What needs to be done
Retype the lines of the data from the line with "Open Расширенная статистика button" to the line with "(x=347, y=133)", copying both of those lines as well.

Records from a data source
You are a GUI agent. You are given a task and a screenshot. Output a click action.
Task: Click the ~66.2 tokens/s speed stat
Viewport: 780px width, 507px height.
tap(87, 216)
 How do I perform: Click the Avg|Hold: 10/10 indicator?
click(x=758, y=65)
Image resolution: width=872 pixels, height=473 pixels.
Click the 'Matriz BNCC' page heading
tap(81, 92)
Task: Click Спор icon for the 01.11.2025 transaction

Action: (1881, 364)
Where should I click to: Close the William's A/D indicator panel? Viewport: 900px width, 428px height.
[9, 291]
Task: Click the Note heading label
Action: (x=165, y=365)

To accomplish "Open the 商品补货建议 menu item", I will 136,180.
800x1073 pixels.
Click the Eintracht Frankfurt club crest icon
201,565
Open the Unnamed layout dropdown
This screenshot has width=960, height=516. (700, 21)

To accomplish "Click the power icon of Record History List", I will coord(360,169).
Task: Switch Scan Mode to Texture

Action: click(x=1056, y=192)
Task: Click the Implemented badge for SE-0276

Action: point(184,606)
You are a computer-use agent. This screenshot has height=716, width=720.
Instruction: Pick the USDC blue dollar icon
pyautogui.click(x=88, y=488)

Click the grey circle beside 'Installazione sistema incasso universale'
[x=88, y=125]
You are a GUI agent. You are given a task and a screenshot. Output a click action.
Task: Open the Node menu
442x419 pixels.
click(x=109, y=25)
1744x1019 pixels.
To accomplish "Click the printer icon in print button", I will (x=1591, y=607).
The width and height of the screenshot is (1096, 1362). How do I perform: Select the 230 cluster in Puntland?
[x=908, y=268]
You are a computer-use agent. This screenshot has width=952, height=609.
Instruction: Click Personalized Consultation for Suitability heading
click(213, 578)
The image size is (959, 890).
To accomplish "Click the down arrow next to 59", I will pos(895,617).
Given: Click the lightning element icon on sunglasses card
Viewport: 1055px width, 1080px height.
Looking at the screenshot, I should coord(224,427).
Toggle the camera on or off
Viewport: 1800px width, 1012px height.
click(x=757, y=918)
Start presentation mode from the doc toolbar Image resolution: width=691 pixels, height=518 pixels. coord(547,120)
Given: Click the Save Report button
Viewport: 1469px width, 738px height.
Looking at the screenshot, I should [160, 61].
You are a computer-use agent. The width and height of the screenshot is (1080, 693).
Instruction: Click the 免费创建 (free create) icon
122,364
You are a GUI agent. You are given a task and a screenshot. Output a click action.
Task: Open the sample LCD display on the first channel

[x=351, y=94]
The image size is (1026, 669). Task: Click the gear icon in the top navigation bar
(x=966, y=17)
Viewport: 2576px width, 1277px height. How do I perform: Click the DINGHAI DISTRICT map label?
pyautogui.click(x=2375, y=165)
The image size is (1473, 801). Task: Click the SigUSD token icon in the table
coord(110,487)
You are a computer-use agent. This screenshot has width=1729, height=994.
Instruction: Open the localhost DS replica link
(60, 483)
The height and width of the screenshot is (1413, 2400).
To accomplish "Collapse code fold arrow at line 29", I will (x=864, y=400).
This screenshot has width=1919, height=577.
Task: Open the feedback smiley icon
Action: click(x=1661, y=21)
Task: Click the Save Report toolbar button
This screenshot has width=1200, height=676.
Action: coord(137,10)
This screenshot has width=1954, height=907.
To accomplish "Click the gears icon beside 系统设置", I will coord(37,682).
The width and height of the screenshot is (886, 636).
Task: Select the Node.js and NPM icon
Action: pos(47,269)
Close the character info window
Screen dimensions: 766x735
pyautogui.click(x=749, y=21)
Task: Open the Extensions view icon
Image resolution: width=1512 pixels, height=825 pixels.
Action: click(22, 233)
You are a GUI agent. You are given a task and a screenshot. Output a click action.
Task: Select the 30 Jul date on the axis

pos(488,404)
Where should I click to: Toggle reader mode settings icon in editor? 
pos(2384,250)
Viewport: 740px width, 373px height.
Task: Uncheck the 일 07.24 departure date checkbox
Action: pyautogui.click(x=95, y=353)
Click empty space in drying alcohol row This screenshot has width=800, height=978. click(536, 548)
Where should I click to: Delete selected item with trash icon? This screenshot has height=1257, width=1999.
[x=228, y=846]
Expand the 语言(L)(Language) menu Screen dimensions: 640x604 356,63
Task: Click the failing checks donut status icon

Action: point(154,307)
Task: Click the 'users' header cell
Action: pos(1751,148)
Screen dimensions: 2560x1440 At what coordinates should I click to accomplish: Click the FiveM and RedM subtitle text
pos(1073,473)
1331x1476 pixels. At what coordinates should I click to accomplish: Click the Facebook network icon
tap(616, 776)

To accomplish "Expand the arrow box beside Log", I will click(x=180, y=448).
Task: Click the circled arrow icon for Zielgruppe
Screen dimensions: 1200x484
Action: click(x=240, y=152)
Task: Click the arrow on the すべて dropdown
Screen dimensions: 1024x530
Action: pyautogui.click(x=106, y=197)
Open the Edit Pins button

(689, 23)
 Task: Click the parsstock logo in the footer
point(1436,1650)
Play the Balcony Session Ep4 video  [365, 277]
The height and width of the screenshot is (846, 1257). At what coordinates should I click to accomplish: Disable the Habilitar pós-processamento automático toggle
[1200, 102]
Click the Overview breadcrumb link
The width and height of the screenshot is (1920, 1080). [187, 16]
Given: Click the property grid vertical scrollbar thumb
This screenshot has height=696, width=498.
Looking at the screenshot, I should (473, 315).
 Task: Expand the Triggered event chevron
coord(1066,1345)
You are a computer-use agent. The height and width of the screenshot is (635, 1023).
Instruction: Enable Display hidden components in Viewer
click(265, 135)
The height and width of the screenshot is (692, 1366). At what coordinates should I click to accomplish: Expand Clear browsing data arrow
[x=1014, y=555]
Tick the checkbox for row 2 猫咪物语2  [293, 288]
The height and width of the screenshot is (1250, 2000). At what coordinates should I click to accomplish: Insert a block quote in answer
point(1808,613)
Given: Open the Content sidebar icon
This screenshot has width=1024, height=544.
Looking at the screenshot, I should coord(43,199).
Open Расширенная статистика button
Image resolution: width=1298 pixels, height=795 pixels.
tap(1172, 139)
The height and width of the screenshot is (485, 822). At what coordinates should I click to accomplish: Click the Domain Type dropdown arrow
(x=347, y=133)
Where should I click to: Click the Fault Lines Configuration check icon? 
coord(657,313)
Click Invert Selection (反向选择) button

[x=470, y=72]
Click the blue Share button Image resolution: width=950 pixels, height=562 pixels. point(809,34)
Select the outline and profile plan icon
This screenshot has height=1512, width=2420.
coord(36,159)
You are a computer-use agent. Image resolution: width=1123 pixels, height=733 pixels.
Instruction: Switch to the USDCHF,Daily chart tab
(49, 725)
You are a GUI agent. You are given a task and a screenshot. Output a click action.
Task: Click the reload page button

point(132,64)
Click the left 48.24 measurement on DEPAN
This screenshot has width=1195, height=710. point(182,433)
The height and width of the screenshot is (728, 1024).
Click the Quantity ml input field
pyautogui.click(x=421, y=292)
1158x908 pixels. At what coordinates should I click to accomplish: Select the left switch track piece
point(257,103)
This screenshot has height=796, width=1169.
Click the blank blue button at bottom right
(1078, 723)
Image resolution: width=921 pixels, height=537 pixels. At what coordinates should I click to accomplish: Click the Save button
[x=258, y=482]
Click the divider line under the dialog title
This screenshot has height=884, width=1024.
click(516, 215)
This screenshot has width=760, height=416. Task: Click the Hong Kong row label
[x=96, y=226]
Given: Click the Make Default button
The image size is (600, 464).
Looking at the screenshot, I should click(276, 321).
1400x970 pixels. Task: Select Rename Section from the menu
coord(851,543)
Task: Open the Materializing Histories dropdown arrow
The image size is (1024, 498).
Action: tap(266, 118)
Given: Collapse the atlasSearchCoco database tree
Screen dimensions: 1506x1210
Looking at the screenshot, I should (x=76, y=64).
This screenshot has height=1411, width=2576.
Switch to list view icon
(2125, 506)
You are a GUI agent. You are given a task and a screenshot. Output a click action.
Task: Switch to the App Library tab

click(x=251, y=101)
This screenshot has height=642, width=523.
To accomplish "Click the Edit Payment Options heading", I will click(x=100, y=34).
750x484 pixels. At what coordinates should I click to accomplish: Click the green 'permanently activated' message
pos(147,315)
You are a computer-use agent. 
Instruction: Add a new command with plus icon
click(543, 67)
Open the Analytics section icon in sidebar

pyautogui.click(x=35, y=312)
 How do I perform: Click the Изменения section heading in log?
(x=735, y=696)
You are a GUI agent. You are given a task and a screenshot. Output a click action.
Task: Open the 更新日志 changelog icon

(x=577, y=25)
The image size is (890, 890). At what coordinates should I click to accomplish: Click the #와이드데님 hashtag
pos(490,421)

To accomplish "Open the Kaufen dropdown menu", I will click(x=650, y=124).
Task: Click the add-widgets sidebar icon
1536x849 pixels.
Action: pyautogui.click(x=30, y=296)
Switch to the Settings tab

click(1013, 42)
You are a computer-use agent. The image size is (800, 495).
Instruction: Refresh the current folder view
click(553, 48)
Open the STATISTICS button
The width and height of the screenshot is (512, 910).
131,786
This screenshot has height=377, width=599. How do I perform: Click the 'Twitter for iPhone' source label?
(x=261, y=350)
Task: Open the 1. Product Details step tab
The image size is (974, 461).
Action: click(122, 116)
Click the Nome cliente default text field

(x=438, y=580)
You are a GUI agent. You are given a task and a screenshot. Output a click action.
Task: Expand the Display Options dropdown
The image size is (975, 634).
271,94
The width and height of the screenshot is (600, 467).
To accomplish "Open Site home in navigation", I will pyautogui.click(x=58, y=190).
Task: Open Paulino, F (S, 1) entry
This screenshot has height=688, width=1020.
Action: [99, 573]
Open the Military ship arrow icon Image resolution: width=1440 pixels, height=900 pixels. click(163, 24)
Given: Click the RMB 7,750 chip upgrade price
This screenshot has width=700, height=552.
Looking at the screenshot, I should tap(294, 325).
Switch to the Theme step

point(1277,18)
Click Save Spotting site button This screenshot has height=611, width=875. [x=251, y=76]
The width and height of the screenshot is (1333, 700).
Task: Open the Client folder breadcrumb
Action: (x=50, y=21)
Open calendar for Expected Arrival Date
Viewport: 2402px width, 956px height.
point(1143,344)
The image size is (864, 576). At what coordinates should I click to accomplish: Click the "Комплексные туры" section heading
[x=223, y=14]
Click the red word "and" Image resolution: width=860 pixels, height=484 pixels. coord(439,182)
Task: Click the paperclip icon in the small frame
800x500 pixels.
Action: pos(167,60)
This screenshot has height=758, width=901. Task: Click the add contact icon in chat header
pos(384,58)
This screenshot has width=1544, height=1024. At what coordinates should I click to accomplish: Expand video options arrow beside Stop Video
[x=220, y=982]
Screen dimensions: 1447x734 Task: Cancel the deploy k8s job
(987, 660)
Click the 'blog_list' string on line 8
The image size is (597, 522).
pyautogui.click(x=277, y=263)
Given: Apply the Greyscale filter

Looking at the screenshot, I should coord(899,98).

Solution to this task
Open Расширенная статистика button
Image resolution: width=1298 pixels, height=795 pixels.
tap(1172, 139)
The height and width of the screenshot is (485, 822). At what coordinates should I click to accomplish: Click the Domain Type dropdown arrow
(x=347, y=133)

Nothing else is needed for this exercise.